Cooking topside of beef
April 6, 2008 10:01 AM   Subscribe

I have a topside of beef - it weighs 0.65 kg - it's not huge really. What's the best way to cook it? I don't have a slow cooker or anything fancy. I have a roasting tray and foil. Anyone got any ideas?
posted by mooreeasyvibe to Food & Drink (13 answers total) 2 users marked this as a favorite
Experiment? Seriously, this sounds like the perfect opportunity to experiment with your own recipies.
posted by InsanePenguin at 10:11 AM on April 6, 2008

Well I spoke to my mum.

She said put it in a very hot oven for 20 mins. To seal it apparently.

Then reduce the temp to 180 and cook for an hour.

I'll let you know how it turns out.

Meanwhile if someone wants to stop me whilst I'm doing this and offer any other suggestions they'd be welcome.
posted by mooreeasyvibe at 10:15 AM on April 6, 2008

Take some time with it and prep your own rub!
posted by robocop is bleeding at 10:20 AM on April 6, 2008

Seconding the rub. Good beef has a great flavor of its own, but the right seasoning is always a plus.
posted by Fuzzy Skinner at 10:24 AM on April 6, 2008

Salt, pepper. Heat the oven up to the maximum. Throw in a couple of onions. Do like mooreeasyvibe said.

Now, the secret:

Take it out of the oven. Cover it in foil to keep the heat in. Let it rest for the same amount of time it spent in the oven.

Use the drippings to make the gravy.
posted by popcassady at 10:31 AM on April 6, 2008

Oh, I see, you are moreeasyvibe!

Yeah, do what your mum said. The initial sizzle browns the meat; deepening the flavours. You turn down the oven temperature to cook the inside of the meat. If you have a meat thermometer, you want to get the inside of the meat to: 60C -- rare; 70C -- medium; 80C -- well done.

The resting lets the beef relax -- the juices redistribute, and the meat becomes more tender.
posted by popcassady at 10:41 AM on April 6, 2008


It's looking pretty good so far. I chucked some onions and garlic in the roasting tray. I'm not sure how hot the beef is as I haven't got a thermometer.

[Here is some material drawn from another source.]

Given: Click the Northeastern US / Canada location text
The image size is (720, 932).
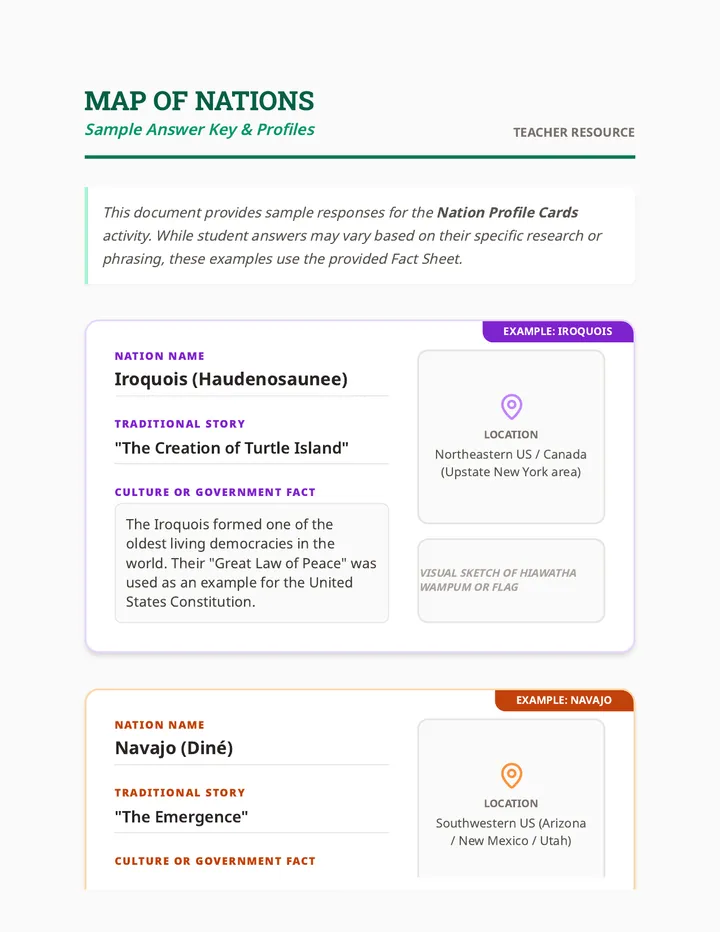Looking at the screenshot, I should [511, 463].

I don't know if I can wait for the resting stage - it smells darn good.
posted by mooreeasyvibe at 10:46 AM on April 6, 2008

I don't know if I can wait

You must wait. If you carve into it prematurely all of the delicious juices will run out, leaving you with dry, less than tasty meat. Be strong!
posted by mumkin at 11:04 AM on April 6, 2008

Also, another point of note: the longer you can cook your meat (without overcooking it), the better.
posted by popcassady at 11:10 AM on April 6, 2008

Yeah, I think you're right, from looking round the net most sites recommend longer cooking.

I think a slow cooker sounds like the way to go.
posted by mooreeasyvibe at 11:20 AM on April 6, 2008

You don't need a slow cooker. Just bung it in the oven, covered with some liquid (a darker beer is excellent, or red wine) and a little bit of fat of some sort, at 200F for about 8 hours if you want to go that route.

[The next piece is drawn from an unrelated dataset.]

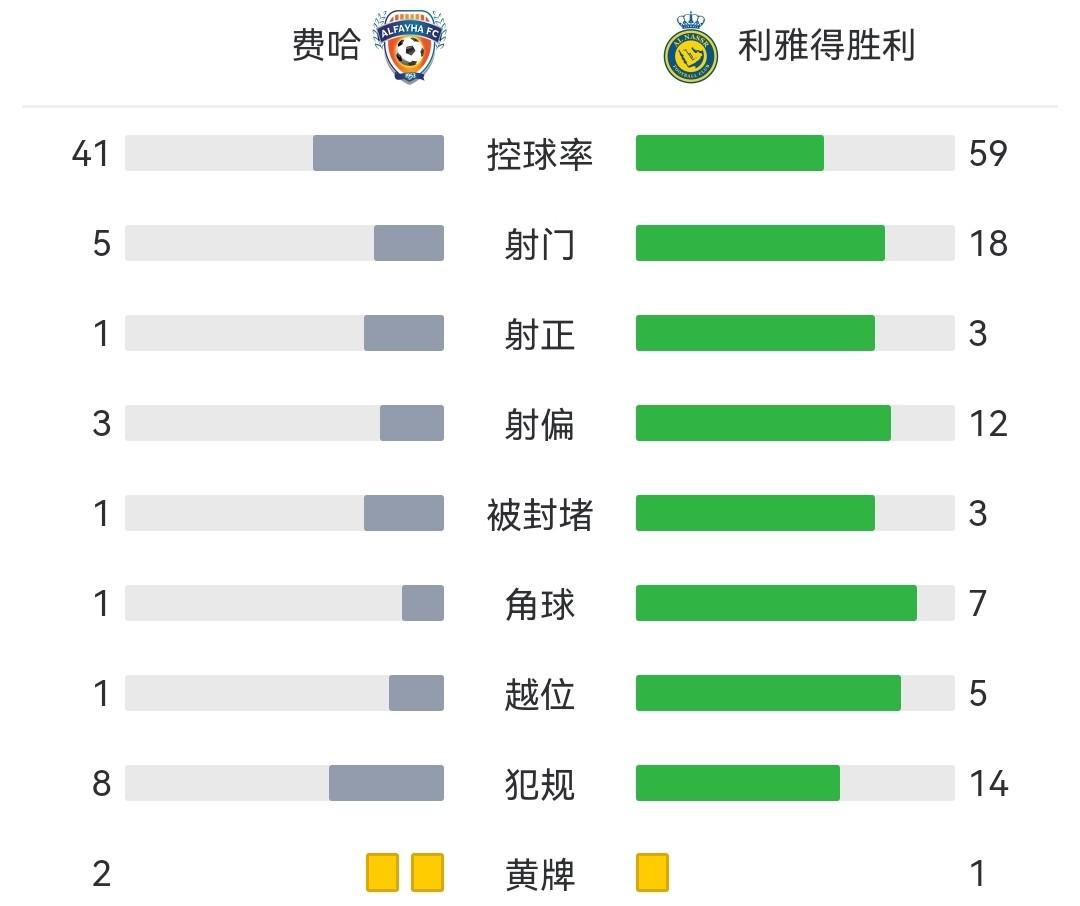Click the 控球率 possession label
This screenshot has width=1080, height=906.
(x=540, y=154)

When roasting, the whole thing about cooking it on high to 'seal in the juices' first is a load of poppycock (debunked by Alton Brown, amongst others). But there is a very good reason to sear meat first: Maillard reaction; caramelization of sugars in the meat deepens and enriches the flavour. Don't do it in a super hot oven though--do it in a screaming hot cast-iron or stainless steel pan.
posted by dirtynumbangelboy at 12:02 PM on April 6, 2008

Use a meat thermometer if you can. The secret is a nice char on the outside (thus the initial hot oven treatment and maybe some sort of rub that makes it all tasty) but leaving it really hot willd ry the meat out too quickly, which is why you follow up with a slower heat that will get the core temperature to where you want it to be. ding!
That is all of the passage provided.